* _Do this_
Could you print everything in the listing from the line containing "Where should I" down to the line containing "click(x=441, y=6)", with the pictures left out?

* _Provided material_
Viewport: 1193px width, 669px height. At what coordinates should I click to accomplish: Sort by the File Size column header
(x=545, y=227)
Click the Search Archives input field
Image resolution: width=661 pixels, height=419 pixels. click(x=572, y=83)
==
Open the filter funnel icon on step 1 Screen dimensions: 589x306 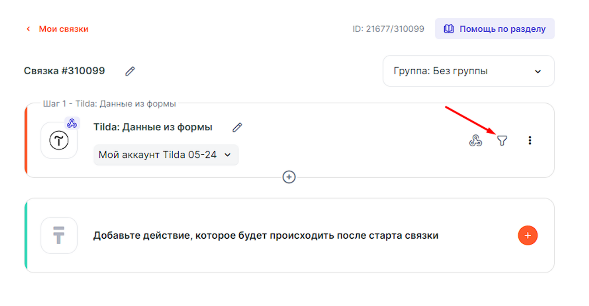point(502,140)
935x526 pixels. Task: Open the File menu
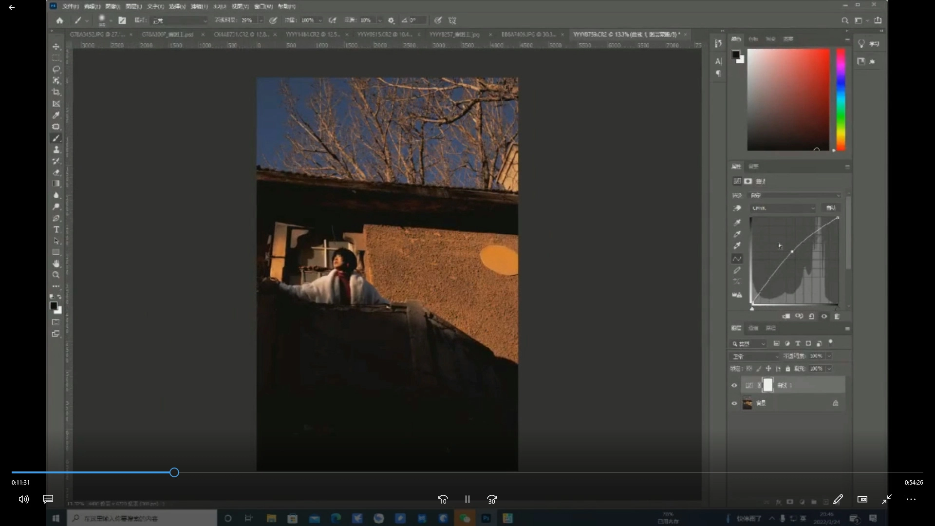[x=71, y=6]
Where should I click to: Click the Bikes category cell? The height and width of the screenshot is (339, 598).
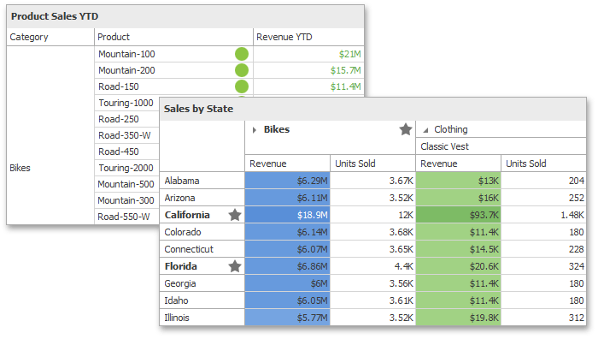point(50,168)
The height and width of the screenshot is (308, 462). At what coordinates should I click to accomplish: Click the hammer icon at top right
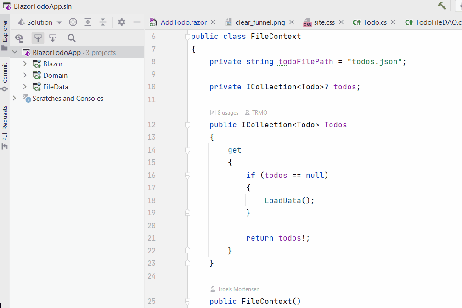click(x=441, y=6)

* _Written response_
Where should I click to: Click the Bikes category cell? The height and width of the screenshot is (339, 598).
point(50,168)
The height and width of the screenshot is (308, 462). At what coordinates should I click to accomplish: Click the hammer icon at top right
click(x=441, y=6)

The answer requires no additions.